Items stored from a collection:
··········

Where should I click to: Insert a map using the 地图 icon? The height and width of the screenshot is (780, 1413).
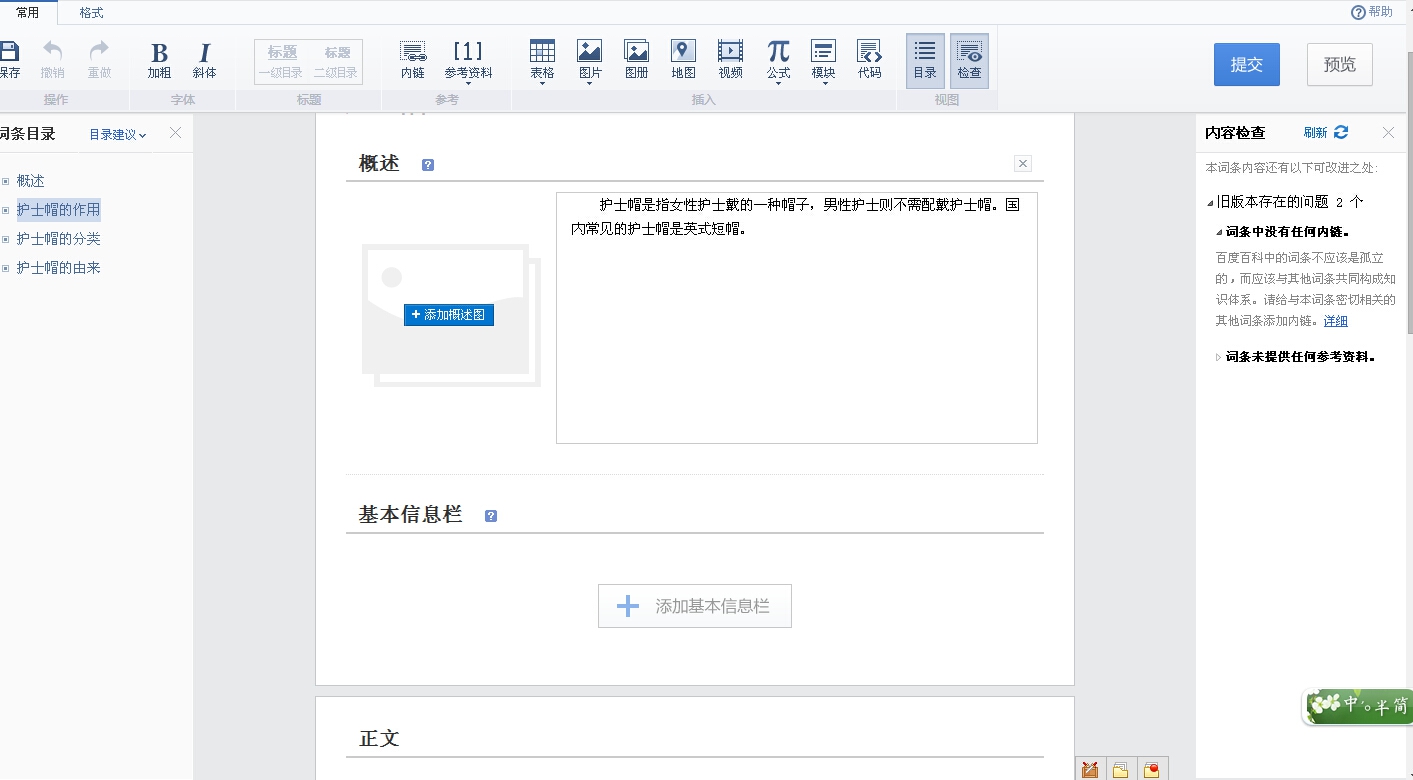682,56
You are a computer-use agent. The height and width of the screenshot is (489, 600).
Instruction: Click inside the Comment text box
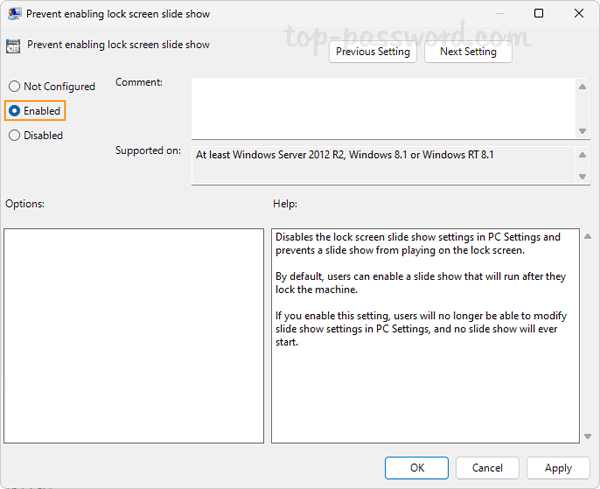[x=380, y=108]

··········

Given task: Rewrite the entries above with every "screenshot" changed to "image" and everything else kept the same. Omit the pictures.

Result of this exercise:
Where should I click to: Insert a map using the 地图 icon? The height and width of the image is (780, 1413).
682,56
You are a computer-use agent. The height and width of the image is (489, 600).
Instruction: Click inside the Comment text box
[x=380, y=108]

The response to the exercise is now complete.